The Dream and The Radio podría ser un nuevo caso. Una antitrama mueve la libre especulación entre herencias narrativas y códigos visuales —del romanticismo de Epstein al constructivismo soviético, sin obviar las menciones al posromanticismo de Carax o el experimental del New American Cinema—. Una trabajadora de radio que emite consignas políticas, una aspirante a Rimbaud con la que comparte piso, Beatrice, persona sin hogar y Raoul Debord, revolucionario que cita a Debord en Facebook. Hay intelectualismo en este ejercicio meta que mira hacia tantos lados que, finalmente, nadie sabe si esto es camp, ironía, poshumor o prolongación de un cine canadiense cuya especificidad radica en ser ese vecino raro e incómodo.
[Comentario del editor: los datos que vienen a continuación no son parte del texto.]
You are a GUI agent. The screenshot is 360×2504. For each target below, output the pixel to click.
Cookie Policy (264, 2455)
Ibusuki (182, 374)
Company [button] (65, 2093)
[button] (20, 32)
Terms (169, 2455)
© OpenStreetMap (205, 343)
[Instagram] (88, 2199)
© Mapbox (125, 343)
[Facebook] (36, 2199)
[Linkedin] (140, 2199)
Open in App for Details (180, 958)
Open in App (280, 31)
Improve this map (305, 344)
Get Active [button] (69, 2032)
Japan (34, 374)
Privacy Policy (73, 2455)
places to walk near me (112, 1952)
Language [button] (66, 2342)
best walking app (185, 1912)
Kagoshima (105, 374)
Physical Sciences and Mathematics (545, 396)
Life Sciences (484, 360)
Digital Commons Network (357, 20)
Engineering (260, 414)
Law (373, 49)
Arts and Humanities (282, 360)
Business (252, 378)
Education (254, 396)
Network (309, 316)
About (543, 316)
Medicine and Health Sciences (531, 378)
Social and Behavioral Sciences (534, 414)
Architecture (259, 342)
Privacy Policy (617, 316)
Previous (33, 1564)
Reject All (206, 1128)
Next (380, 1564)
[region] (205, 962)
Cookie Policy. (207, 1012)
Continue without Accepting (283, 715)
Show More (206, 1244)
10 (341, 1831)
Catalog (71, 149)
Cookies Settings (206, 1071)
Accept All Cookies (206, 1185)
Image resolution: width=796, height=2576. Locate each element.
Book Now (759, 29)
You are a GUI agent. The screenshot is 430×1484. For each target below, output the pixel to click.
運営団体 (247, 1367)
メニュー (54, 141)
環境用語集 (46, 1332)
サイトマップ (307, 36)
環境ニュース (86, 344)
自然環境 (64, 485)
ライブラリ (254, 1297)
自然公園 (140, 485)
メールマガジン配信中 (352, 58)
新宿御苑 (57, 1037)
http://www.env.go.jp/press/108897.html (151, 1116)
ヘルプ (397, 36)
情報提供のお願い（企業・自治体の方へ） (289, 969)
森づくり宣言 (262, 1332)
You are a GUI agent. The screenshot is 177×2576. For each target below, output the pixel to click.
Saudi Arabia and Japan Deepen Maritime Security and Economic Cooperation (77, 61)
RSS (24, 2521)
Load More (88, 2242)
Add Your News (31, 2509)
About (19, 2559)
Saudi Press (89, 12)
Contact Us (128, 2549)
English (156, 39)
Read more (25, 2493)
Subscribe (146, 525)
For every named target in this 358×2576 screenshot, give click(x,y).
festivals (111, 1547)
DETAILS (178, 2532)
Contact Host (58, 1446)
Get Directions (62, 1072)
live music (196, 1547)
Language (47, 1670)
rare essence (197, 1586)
Las virtudes que quedan en que su forma de tomarse tan en serio lo que parece un ejercicio irónico sobre el uso del monólogo, el romanticismo y las digresiones vanguardistas de la Nouvelle Vague son pocas; sin embargo, resultan valiosas. Es una película de un anarquismo sentimental y expresivo encomiable y, además, es tan extemporánea que resulta más desconcertante que la boutade aleatoria envuelta en galardones varios de cualquier año reciente. Hilvana registros, códigos y revisiones propias de una cinematografía canadiense centrada en releer lo hegemónico desde su propia codificación cultural. Es un proceso de curiosa ingeniería inversa que suele ofrecer obras que, al invertir la valencia expresiva de géneros netamente arraigados —el noir, el western o el drama—, logra mostrar nuevos resquicios en lo que parecían indisolubles modelos de expresión artística. El problema de la película es que ningún momento se cree algo de esto. Por eso, The Dream and The Radio es ridícula porque abraza lo ridículo, pero no sabe muy bien por qué. También es un pastiche, pero no es camp. Por otra parte, recodifica aquellas herencias de las que está enamorada, pero sin actualizar nada de interés. Un intento desnortado que intenta construir imágenes nómadas sin una genealogía clara, solo para terminar dejándolas huérfanas de cualquier significación propia. Con todo, hay una extraña persistencia en ella, un empeño en ser sin llegar a ser que, probablemente, me haga cobijar en su descaro todos los complejos que mi mirada alberga.